In April we wrote about why Apple’s Health(book) was a bad idea. Two of those reasons apply to Google Fit as well: health information should be universal and consistent, and the parochial interests of a massive computing superpower should not also be the keeper of our health data. However, with Apple and Google declaring this a key battleground, we must expect that one or both of them will prove successful. Given that, we should hope that there is just one winner and that the winner is Google, not Apple. There are three primary reasons why:
Google is much better at software. I can’t name a single piece of software that Apple does better than Google: Drive beats Cloud and the Docs family beats the Pages family. iTunes is my music software of choice only because I’ve bought so much music there that I feel locked in. Google actually does software well. Their strategy of “keep it simple” precludes most of their software from being great but ensures that very little of it is actually bad. On the other hand, Apple should be embarrassed about the quality of their software compared to their lovely hardware. Even their vaunted operating system, held up as the standard for more than a decade, gets worse every day as they try to cross platforms while Google’s “keep it simple stupid” philosophy makes theirs better. So, let’s hope the winner of this battle is the one that actually knows how to do good software.

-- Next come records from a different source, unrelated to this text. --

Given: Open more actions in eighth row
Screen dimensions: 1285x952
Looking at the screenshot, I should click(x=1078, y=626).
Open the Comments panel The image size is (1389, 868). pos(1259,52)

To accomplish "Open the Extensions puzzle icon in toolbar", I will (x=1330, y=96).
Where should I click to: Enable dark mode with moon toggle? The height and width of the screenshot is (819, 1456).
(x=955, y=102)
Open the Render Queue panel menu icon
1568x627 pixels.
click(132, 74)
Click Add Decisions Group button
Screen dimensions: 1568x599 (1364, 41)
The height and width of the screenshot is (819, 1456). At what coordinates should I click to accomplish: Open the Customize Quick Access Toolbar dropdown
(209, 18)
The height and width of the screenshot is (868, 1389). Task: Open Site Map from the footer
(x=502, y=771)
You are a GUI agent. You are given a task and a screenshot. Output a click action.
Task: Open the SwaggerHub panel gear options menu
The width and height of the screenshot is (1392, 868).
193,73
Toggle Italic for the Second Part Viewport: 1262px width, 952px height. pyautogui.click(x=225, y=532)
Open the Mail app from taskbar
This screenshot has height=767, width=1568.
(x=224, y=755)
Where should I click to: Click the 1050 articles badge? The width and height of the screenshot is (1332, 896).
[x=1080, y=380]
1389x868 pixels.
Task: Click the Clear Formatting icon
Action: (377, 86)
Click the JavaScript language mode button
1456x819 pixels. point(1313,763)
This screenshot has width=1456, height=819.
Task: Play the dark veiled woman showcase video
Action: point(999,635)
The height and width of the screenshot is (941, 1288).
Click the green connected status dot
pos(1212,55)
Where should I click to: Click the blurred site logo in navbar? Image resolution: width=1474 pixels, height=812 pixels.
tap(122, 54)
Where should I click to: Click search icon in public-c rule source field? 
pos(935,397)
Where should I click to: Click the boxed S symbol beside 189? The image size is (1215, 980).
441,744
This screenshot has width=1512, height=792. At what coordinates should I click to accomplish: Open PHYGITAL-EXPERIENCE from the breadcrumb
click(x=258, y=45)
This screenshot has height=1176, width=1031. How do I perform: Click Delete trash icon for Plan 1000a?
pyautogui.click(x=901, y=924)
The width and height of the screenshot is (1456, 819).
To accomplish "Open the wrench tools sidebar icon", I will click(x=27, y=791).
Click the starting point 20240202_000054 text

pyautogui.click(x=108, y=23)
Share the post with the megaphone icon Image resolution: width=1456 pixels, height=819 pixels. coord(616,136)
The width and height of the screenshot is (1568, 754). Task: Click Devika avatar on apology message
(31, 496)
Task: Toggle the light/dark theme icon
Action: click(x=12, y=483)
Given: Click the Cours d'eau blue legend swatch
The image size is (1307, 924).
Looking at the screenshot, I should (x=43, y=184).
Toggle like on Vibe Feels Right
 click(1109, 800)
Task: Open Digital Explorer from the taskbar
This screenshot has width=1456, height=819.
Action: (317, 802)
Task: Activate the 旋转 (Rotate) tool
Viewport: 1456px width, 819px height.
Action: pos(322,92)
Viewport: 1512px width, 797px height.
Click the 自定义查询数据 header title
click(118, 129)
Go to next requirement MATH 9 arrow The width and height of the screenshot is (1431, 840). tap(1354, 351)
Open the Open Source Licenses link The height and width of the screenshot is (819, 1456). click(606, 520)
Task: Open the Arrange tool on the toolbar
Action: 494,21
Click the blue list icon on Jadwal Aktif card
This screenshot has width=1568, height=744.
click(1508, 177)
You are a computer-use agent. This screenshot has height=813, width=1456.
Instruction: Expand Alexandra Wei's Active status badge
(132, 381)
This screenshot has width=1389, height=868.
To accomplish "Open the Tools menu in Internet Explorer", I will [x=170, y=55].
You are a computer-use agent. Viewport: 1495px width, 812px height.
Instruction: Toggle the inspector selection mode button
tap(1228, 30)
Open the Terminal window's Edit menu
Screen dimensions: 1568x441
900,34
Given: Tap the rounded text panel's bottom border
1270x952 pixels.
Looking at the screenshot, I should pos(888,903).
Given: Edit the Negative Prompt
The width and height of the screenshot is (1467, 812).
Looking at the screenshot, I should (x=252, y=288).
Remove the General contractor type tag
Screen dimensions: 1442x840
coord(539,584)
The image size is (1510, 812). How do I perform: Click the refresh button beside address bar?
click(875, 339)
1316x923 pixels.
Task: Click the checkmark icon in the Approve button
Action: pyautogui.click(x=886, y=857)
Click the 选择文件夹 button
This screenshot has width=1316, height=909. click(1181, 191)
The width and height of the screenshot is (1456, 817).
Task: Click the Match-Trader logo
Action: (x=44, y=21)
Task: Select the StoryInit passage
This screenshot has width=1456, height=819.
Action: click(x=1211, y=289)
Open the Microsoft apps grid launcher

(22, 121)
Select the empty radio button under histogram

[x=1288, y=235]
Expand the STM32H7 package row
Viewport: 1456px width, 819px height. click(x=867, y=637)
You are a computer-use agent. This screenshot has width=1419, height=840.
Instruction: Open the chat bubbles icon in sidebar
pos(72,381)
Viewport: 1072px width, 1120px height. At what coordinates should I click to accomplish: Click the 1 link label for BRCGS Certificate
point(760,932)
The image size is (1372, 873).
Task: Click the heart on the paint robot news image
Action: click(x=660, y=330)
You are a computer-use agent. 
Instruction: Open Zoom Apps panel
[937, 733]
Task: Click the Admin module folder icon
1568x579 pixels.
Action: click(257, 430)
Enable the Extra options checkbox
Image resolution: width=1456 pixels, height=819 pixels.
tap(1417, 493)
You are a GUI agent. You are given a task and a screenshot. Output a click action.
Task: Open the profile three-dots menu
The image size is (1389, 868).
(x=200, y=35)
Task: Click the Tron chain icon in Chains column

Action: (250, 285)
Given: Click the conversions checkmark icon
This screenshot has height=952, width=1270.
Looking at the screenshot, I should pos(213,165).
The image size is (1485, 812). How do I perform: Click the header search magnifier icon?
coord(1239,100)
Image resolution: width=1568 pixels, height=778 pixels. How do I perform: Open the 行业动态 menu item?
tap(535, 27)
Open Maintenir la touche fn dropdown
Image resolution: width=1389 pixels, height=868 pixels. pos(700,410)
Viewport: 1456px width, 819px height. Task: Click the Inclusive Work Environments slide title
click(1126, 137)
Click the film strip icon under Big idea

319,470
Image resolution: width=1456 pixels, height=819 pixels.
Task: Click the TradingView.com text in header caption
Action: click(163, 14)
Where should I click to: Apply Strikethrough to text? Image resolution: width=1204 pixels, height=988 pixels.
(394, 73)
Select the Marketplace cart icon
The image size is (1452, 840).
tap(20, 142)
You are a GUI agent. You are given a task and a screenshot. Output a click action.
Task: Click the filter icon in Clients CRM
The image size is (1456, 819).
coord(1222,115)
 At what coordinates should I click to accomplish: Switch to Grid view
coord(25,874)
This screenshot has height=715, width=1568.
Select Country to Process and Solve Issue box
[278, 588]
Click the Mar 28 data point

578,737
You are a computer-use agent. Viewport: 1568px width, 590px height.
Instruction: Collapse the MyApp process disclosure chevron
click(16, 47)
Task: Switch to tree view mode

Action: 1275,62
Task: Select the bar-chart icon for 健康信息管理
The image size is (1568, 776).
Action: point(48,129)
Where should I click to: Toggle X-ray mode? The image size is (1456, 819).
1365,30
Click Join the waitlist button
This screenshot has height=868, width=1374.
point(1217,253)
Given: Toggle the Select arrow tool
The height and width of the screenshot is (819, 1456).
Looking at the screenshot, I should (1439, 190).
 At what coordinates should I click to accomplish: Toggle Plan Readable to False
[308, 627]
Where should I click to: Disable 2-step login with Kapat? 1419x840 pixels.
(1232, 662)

Google is far more open than Apple. Long-term I have my concerns about Google in this regard, but for now and into the immediate future Google pursues a relatively open strategy while Apple hunkers down within their decades-old walled garden. From a consumer electronics perspective I actually prefer the walled garden: Apple’s hardware is consistently excellent while the devices that serve up Google operating systems are a mixed bag. However, when you’re talking about health, you want openness and choices. Google Fit will be part of an infrastructure that fits into hardware made by dozens of companies and, taken together, clearly lead the device market. That’s what health needs: universality.
Google’s potential is massive. Apple’s best days are likely over. During its legendary 35-year-plus history, Apple has been great only when Steve Jobs was around. Since his death almost three years ago, Apple has not announced even a single truly interesting project. Google created a wave of nerd envy with Glass while perfecting their driverless fleet of automobiles and rolling out high-speed fiber in communities around the United States. In fact, Google does so many things that more of them ultimately fail than succeed. However, Google thinks big and acts big. They make a lot of interesting bets and within them are some of the key technologies of the future. Tim Cook may be a competent manager, but his Apple has proven bereft of genius or panache. God help me, they act more like Microsoft than Apple, while Google continues to reach for the stars.
In a perfect world our health information provider would be a non-profit that worked with every technology provider, creating a single open platform that was easy and available to all. In reality, health is becoming the battleground of the mega-corporations with two of the most important technology companies, Apple and Google, right at the center of it. Assuming that one or both of them prove successful, we should hope that Google is successful here. Their superior software, relative openness, and trajectory of vision and ambition makes Google a far better steward of our health data than Apple.